Published in the Ocean Watch column,
Honolulu Star-Advertiser © Susan Scott

Monday, September 24, 2012

A manta ray leaps in the Sea of Cortez. ©2012 Susan Scott

In my Sept. 10 column, I wrote that rays have been reported giving birth while leaping from the water, but I never knew anyone who saw it. Now I do.

Years ago, reader Ken Goldstein and his wife, Linda, took their granddaughter to the Kaneohe Bay sandbar on weekends in their pontoon boat. Coming home one day, they saw an eagle ray leaping feet from the water near the pontoon’s mooring. Approaching slowly, the family discovered three tiny replicas of the jumping ray.

“The mama ray had no problem with us coming right next to them, and we were even allowed to pet the babies,” Ken emailed. “When we slowly motored off a few hundred feet to moor, they all followed us, and the babies rubbed against our legs in the waist-deep water. Quite a magical encounter.”

Over the next few years in that area, a ray often swam to Ken and rubbed against his legs. When his boat mechanic saw this, he said, “Do you know this ray?”

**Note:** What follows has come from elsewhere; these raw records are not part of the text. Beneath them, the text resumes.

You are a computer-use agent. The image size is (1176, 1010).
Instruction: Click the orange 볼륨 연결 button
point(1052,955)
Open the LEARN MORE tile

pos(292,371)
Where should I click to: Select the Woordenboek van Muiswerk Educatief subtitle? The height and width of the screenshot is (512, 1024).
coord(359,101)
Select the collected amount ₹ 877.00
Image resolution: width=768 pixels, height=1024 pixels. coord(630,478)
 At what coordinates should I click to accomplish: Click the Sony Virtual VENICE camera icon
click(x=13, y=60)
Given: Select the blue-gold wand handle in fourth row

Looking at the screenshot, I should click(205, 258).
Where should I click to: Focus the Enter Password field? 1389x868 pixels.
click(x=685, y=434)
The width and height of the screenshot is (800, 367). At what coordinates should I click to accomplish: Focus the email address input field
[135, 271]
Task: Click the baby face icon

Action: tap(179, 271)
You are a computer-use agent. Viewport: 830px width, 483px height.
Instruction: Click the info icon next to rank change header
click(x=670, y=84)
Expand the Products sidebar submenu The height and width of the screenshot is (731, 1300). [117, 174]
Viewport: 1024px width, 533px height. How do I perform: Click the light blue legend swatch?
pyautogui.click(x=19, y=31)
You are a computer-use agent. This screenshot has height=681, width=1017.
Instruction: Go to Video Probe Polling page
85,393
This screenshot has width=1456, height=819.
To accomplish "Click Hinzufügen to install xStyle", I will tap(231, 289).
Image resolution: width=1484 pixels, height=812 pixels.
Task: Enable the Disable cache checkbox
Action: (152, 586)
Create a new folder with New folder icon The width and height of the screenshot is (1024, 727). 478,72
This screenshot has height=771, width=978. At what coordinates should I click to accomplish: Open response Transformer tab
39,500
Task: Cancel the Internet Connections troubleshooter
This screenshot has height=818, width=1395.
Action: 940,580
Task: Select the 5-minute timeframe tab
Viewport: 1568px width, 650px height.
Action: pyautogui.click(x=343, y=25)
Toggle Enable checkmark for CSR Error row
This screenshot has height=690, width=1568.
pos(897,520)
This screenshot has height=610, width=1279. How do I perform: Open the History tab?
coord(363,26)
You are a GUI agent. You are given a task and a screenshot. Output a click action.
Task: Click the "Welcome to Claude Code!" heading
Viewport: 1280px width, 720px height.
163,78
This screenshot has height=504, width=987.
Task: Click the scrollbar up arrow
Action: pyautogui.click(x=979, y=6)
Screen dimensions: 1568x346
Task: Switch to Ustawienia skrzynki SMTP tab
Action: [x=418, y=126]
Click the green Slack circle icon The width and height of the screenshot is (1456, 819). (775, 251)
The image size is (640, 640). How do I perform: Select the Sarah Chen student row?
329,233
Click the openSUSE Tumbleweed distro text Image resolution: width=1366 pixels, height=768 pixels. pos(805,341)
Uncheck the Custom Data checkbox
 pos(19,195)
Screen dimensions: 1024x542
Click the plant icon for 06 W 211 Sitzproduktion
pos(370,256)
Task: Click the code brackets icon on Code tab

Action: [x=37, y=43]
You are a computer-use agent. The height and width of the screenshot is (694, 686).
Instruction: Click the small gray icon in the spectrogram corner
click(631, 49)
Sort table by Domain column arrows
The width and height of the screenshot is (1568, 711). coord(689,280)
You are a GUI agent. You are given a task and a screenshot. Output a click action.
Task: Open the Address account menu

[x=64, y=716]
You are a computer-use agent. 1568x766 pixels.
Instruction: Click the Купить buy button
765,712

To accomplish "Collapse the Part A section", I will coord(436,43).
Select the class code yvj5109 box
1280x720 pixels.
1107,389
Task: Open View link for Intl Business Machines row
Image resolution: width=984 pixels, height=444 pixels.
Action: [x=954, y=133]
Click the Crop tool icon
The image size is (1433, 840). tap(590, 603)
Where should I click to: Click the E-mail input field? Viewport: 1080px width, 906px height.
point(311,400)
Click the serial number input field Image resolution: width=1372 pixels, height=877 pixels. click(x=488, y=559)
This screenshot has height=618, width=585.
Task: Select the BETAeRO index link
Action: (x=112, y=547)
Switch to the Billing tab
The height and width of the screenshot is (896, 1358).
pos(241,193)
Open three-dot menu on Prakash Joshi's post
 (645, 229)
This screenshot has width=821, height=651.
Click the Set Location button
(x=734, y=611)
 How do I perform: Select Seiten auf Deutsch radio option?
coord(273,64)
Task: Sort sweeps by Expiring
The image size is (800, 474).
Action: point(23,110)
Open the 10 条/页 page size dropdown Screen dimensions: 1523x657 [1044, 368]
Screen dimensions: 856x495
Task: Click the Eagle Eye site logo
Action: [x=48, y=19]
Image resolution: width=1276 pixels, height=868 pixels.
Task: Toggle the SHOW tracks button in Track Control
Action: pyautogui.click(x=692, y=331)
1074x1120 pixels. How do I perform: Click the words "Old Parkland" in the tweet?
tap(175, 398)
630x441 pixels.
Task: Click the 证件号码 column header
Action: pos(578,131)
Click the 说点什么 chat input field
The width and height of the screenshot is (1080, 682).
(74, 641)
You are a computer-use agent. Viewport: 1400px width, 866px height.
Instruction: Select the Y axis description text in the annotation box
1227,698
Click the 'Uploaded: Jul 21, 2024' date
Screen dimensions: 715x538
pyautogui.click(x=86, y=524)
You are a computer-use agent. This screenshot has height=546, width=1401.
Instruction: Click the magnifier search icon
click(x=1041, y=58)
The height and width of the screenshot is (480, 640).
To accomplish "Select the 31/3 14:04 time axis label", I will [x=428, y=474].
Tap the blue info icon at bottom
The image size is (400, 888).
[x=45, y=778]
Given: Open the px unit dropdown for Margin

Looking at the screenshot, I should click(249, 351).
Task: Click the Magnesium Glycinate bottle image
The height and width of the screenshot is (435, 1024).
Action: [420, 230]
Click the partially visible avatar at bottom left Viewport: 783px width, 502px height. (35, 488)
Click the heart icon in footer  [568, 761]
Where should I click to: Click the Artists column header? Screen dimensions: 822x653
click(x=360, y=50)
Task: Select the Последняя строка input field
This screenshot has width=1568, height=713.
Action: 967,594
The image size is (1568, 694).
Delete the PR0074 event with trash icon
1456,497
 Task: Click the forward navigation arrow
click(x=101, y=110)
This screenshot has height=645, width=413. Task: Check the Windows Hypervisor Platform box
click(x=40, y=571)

Ken answered with a happy “Yes!” He believes that since friendly human hands and legs appeared moments after they were born, the little rays deemed people (or at least two white legs in the water) a safe part of their environment.

ray

Ken and Linda befriend other animals, too, providing good homes for tortoises and turtles that need them. They are housing 24 members of several species. For information, email them at rescue@catii.com.

Another reader, Peggy, wrote that an eagle ray forages regularly along the rock wall of Koko Isle in Hawaii Kai. While crossing the bridge over Kalanianiole Highway, Peggy and her husband “saw a giant ray leap straight out of the water on the canal side.” My column made them wonder whether the ray was pregnant.

Since females don’t “show” during their pregnancies, you can’t tell by sight if a ray is expecting. If you get a peek at a ray’s underside, though, you can tell whether it’s male or female.

Male rays (and male sharks) have two tubelike organs, called claspers, on the outside of their pelvic fins. Technically claspers aren’t penises, but they perform the same job of transferring sperm internally to females.

Female rays produce eggs with yolks, but in most eagle ray species, the eggs remain inside the uterus. After the growing embryos use up their egg yolk for nourishment, the mother sustains the babies with fluid secreted from inside her uterine walls. Eagle rays’ pregnancies last for 11 months. Newborns are 6 to 14 inches wide.

Manta rays are another type of ray that leaps from the water, sometimes giving birth to one baby while airborne.